354. For some six centuries after it was written Β appears to have undergone no changes in its text except from the hand of the 'corrector', the 'second hand'. Among his corrections of clerical errors are scattered some textual changes, clearly marked as such by the existence of very early authority for both readings: the readings which he thus introduces imply the use of a second exemplar, having a text less pure than that of the primary exemplar, but free from clear traces of Syrian influence. The occurrence of these definite diversities of text renders it unsafe to assume that all singular readings which he alters were individualisms of the first hand, though doubtless many of them had no other origin. The scale of alteration was however very limited: hardly any of the corrections affect more than two or three letters, except the insertions of rightly or wrongly omitted words. Some few of the early corrections perceptible in the MS appear to have been made by the original scribe himself; and to his hand Tischendorf refers seven alternative readings placed in the margin of Matt. xiii 52; xiv 5; xvi 4; xxii 10; xxvii 4; Luke iii i (bis). In the tenth or eleventh century, according to Tischendorf's apparently well founded judgement, the faded characters of the fourth century were retraced in darker ink.

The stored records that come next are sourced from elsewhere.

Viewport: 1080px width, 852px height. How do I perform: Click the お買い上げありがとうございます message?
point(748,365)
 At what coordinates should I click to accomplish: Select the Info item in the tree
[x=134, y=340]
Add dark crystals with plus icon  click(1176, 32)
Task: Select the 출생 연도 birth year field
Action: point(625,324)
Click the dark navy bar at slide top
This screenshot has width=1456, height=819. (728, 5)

The readings adopted for renewal were almost always those of the second hand; and words or longer portions of text wrongly repeated by the original scribe were left untouched. There was no systematic attempt to correct the text itself, except as regards the orthography, which was for the most part assimilated to the common literary standard; but Syrian readings were introduced here and there, though rarely, if ever, in cases where there would be more than a trifling difference in the space occupied by the old and the new readings respectively. We have passed over the readings of this third hand of Β in the Appendix because they not only were inserted at a very late period, but exhibit no distinctive internal character. Confusion between the second and third hands of Β has led to much error; and it is only of late that the true history of the changes undergone by the MS has been fully understood.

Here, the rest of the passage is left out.